JAKARTA - Komisi Pemberantasan Korupsi (KPK) menduga terjadi kemahalan bayar dalam proyek digitalisasi stasiun pengisian bahan bakar umum (SPBU) PT Pertamina (Persero). Kondisi ini kemudian membuat negara merugi.
"Itu ada kemahalan (bayar, red) dalam pengadaan digitalisasi tersebut," kata pelaksana tugas (Plt) Deputi Penindakan dan Eksekusi KPK Asep Guntur Rahayu kepada wartawan dikutip Jumat, 25 Juli.
Asep mengungkap proses digitalisasi ini terjadi saat Pertamina memberlakukan kebijakan penggunaan kode quick respons (QR) bagi pelanggan yang membeli bahan bakar bersubsidi.
"Ini mengambilnya dari penghitungan berapa yang dikeluarkan," tegasnya.
Direktur Penyidikan KPK ini menyebut sistem itulah yang kemudian bermasalah. Adapun pengadaan digitalisasi tersebut dikerjakan oleh PT Telkom bukan Pertamina.
"Nah, ini makanya di sini kebanyakan (tersangkanya, red) dari PT Telkom. Ini yang pelaksananya. Kalau yang pertamanya (Pertamina, red) itu pemilik programnya," jelasnya.
BACA JUGA:
Diberitakan sebelumnya, KPK kembali mengusut dugaan korupsi di PT Pertamina (Persero). Kali ini, kaitannya proyek digitalisasi stasiun pengisian bahan bakar umum (SPBU) yang diduga terjadi pada 2019-2023.
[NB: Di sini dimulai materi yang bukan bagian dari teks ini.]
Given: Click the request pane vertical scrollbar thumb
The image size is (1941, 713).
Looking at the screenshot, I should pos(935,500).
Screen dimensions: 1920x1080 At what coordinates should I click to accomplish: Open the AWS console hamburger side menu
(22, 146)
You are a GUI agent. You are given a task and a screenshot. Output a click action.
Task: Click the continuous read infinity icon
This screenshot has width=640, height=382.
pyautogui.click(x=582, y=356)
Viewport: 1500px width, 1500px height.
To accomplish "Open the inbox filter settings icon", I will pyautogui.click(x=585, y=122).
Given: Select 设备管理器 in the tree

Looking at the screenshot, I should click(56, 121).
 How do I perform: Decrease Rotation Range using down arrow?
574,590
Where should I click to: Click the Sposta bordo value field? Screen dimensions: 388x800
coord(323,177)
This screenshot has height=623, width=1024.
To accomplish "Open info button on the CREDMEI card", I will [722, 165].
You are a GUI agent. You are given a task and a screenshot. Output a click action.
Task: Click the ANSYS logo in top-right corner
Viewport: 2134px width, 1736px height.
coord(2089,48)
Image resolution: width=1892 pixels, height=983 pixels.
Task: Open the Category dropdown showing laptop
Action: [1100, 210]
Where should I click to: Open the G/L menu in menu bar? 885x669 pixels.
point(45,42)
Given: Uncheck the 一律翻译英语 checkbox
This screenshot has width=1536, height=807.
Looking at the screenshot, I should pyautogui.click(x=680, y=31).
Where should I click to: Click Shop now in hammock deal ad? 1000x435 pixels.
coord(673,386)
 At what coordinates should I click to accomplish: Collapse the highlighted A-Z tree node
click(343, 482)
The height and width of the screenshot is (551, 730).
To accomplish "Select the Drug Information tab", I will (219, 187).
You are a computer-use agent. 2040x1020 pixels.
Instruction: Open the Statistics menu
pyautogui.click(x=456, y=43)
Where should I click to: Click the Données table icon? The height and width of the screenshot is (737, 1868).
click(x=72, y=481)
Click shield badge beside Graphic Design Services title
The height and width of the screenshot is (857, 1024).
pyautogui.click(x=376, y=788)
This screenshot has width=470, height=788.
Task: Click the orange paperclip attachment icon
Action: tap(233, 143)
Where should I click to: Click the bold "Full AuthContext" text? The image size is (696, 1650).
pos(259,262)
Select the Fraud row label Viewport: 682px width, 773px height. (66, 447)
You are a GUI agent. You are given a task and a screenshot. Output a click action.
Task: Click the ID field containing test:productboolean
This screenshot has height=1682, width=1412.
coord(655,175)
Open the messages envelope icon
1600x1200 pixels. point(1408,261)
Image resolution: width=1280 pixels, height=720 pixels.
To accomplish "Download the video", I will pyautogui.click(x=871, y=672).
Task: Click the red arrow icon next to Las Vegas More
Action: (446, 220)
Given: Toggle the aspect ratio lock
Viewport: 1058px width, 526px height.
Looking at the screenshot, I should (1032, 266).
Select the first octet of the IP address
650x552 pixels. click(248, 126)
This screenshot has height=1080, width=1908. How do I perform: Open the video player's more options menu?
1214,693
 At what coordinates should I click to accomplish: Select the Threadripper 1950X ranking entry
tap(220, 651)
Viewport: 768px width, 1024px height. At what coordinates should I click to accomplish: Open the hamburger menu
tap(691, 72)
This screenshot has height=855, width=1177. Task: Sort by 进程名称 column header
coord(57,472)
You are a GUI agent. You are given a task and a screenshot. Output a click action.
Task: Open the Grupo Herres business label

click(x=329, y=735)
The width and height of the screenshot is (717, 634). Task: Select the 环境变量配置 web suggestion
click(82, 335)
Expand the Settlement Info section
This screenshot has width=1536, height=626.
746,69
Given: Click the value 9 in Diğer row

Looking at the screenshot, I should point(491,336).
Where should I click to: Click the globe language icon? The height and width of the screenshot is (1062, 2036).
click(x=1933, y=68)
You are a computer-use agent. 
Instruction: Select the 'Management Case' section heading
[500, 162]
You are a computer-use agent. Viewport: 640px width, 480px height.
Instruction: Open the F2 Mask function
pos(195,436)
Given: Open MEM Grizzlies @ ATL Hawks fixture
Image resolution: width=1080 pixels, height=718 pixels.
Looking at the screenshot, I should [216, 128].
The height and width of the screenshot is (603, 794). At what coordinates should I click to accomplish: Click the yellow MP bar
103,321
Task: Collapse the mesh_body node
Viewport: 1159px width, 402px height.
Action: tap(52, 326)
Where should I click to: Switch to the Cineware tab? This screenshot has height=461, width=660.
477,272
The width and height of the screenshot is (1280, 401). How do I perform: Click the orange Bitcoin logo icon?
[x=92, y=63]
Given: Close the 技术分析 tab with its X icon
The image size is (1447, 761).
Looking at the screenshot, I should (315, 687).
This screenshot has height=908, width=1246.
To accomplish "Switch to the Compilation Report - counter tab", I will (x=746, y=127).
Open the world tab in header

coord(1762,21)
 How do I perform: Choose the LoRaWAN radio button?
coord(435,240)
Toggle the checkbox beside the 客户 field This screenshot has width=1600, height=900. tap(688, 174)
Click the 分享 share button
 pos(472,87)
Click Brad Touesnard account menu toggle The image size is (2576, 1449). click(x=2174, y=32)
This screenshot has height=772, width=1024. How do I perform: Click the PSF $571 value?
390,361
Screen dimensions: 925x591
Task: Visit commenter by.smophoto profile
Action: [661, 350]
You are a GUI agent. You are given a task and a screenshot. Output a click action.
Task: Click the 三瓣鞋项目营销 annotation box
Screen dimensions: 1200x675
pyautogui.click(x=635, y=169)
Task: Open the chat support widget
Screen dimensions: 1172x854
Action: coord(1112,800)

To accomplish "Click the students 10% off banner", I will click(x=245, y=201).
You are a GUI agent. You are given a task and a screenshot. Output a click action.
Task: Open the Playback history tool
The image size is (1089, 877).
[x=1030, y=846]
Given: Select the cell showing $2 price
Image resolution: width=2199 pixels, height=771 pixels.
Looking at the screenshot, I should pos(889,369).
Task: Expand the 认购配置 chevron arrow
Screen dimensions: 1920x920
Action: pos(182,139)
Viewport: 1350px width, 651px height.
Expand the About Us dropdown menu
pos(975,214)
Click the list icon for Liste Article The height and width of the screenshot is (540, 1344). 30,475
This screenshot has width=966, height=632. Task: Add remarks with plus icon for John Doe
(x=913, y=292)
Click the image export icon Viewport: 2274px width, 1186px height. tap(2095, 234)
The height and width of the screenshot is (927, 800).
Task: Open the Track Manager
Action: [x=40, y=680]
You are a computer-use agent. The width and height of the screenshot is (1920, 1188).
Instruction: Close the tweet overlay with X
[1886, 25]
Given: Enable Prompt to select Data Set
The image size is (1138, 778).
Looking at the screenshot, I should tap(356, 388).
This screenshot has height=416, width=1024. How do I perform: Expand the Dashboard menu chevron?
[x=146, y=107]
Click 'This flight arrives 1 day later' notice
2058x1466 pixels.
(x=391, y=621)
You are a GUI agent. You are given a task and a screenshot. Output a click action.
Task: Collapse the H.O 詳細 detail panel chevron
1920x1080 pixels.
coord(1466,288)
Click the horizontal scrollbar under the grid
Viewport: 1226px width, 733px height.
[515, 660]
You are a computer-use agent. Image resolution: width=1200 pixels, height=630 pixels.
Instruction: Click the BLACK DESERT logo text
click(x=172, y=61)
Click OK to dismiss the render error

Untuk mengusut kasus ini, KPK telah menerbitkan surat perintah penyidikan (sprindik) pada September 2024. Ada tiga tersangka yang ditetapkan.
Berdasarkan informasi yang diperoleh, mereka adalah DR dan W dari pihak PT Telkom dan E selaku Direktur PT Pasific Cipta Solusi. Namun, pengumuman resmi belum disampaikan oleh KPK hingga saat ini.
Selain itu, KPK juga mendalami peran PT Telkom terkait proses digitalisasi SPBU yang berujung merugikan negara. Penyidik dipastikan terus bekerja menguatkan bukti yang sudah dimiliki.